Ce qu’on vous propose dans cet article, c’est un voyage sans destination ni fin, celui d’une vie, en marge de l’autoroute toute tracée des assignations hétéronormées de l’amour. Une épopée qui n’aura pas pour protagonistes Ève et Adam, mais des Lilith, du nom de ce personnage mythique, déesse mésopotamienne présentée comme la première femme d’Adam et née de la même argile, qui échappera à son autorité pour vivre sa vie comme elle l’entend. Un long bal durant lequel le prince ou la princesse ne viendra pas. Mais ce sera karaoké au château pour tout le monde. Nous allons donc prendre la tangente par rapport à la ligne droite de l’ordre dominant, qui peut rendre l’amour de soi et des autres difficile, voire impossible. À bord de cette traversée, sur fleuve tranquille ou mer agitée, nous avons pour équipage Axelle et Laila, cogérantes de The Crazy Circle, bar lesbien, féministe et queer situé à Bruxelles ; Marie Darah, slameureuse, artiste multidisciplinaire de genre fluide ; et Marie Vermeiren, qui évolue dans le milieu artistique et du cinéma et participe à la visibilisation des femmes réalisatrices (via le festival Elles Tournent). Des arpenteuses d’autres amours heureuses.
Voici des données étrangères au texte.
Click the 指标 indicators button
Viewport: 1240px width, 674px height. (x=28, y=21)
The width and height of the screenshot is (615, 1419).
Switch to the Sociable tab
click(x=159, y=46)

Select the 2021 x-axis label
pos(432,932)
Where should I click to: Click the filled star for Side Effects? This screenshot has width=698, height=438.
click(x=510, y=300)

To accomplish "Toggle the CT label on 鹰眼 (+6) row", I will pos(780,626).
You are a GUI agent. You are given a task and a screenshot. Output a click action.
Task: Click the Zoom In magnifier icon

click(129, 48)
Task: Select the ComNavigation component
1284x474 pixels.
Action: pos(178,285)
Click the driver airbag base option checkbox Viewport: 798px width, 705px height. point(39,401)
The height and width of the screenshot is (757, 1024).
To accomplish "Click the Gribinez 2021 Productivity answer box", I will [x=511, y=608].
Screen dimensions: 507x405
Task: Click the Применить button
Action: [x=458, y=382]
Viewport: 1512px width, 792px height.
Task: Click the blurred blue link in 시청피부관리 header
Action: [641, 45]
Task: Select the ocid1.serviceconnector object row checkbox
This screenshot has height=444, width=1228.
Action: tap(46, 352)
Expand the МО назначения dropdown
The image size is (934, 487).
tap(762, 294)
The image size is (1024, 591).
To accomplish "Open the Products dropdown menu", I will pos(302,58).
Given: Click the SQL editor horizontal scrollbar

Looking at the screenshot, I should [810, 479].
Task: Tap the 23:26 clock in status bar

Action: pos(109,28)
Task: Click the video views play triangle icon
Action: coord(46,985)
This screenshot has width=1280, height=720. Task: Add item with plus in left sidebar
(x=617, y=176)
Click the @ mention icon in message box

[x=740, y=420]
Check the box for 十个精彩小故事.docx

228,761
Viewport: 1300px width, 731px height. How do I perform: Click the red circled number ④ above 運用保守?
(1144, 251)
Dans une société patriarcale, quitter le système hétérosexuel, c’est prendre un chemin de traverse. Cet exode, au sens propre et figuré, peut se révéler très coûteux. Les personnes LGBTQIA+ courent davantage le risque de se retrouver en grande précarité. La rupture n’est pas toujours extrême, mais c’est une situation qui se révèle encore difficile et génère des souffrances, dans un monde où les discriminations à l’égard des personnes LGBTQIA+ subsistent, et dans tous les pans de l’existence. Comment l’avez-vous vécue ?
Marie Darah : “C’est très coûteux. Si on arrive à ce moment de rupture, c’est qu’on n’est pas accepté·e là où on est. On ne “choisit” pas d’être hors normes. Ça coûte de devoir laisser des gens derrière nous, d’ouvrir des voies qui n’ont jamais été ouvertes, ça coûte d’avoir peur, de s’entendre dire que c’est un suicide social… Mais ça procure du bien-être d’être soi, d’aller là où personne n’est jamais allé. Là-bas, je serai seul·e peut-être, mais je serai moi chez moi. Cette liberté demande tellement de courage. C’est le risque de la “hors-normité”.”
Marie Vermeiren : “Pour moi, c’était un acte de résistance. J’ai vécu cette sortie d’autoroute comme une porte qui s’ouvre vers une forêt magnifique, un nouveau monde qu’on découvre tous les jours.”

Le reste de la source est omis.